Foto: Joachim Wendler

Im Mittelpunkt der Transaction Server

Zwei Hauptbestandteile der „Peoplesoft Internet Architecture“ (PIA) sind der Datenbank- und der Transaktions-Server. Im ersteren sind Anwendungstabellen sowie Metadaten gespeichert. Die Geschäftslogik und somit alle Peoplesoft-Anwendungen sind in der herstellereigenen Sprache „Peoplecode“ verfasst. Über die „Peopletools“ nimmt der Anwender Anpassungen der Logik vor, erstellt Benutzerbildschirme und richtet Integrationsmodule ein.

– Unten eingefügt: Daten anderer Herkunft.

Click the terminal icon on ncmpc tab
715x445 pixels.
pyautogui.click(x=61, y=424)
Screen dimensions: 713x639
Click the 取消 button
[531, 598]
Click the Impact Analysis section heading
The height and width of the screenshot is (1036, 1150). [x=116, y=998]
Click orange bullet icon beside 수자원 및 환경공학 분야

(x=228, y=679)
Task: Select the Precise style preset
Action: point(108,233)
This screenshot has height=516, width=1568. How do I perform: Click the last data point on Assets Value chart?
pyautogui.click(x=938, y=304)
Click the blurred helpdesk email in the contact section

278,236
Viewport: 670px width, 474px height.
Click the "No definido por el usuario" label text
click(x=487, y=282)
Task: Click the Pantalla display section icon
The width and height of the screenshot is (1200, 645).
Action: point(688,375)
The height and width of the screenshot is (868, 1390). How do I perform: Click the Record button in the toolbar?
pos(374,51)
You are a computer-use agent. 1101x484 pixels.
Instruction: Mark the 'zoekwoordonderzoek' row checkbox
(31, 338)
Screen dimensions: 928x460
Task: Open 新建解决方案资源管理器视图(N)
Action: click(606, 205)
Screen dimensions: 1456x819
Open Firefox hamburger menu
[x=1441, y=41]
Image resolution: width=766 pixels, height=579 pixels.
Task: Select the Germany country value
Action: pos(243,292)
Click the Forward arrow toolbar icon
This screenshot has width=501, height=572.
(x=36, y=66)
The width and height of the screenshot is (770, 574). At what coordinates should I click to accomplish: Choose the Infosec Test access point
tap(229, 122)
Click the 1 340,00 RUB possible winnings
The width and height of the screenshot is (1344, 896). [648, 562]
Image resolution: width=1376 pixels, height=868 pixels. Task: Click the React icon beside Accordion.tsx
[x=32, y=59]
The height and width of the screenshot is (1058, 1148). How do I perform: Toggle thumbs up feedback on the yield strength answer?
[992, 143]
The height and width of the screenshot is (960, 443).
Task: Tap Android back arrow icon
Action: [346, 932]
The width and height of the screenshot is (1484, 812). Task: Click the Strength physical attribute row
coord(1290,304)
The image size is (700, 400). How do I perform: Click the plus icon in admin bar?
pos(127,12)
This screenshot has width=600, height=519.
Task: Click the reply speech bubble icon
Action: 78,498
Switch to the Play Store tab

Der „Transaction Server“ ist in Java und C++ geschrieben und greift als Transaktionssystem auf die Datenbank zu. Er enthält die „Peoplesoft Services“, die den Anwendungscode ausführen, HTML-Oberflächen dynamisch erzeugen sowie die Handhaben von Messages zwischen unterschiedlichen Applikationen übernehmen. Die Kommunikation mit dem Web-Server wickelt der integrierte Transaktionsmonitor „Tuxedo“ von Bea Systems ab, und zwar über das Verfahren Java Online Transaction (Jolt). Mit jedem Peoplesoft-Produkt (beispielsweise Customer-Relationship-Management, Human-Capital-Management oder Supplier-Relationship-Management) verfügen Anwender auch über die PIA.

Zur Integration Peoplesoft-eigener Anwendungen untereinander oder zur Anbindung fremder Softwareprodukte sieht der Hersteller zwei Verfahren vor: Enterprise Integration Points (EIPs) sowie „Components“. EIPs sind eine Menge von Datenfeldern, in denen Geschäftsprozesse, etwa zum Übermitteln eines Kaufauftrags aus einem CRM-System in eine Supply-Chain-Software, abgebildet sind. Der Hersteller hat rund 400 solcher Integrationspunkte definiert. Der „Application Designer“, ein Werkzeug innerhalb der Peopletools, gestattet es, weitere EIPs zu erstellen.

Über Components werden Funktionsbausteine von Peoplesoft-Produkten für Programmiersprachen wie Java, C/C++ sowie für COM und .NET über APIs zugänglich. So gibt es beispielsweise in der Web Services Description Language (WSDL) formulierte „Component Interfaces“. Auf diese Weise können Entwickler ein in „Visual Studio .NET“ entworfenes Programm über WSDL beispielsweise mit den Funktionen von Peoplesofts Human-Capital-Management-Produkt verbinden.

SAP integriert über Exchange Infrastructure: Alle Mysap-Applikationen laufen auf dem Web Application Server.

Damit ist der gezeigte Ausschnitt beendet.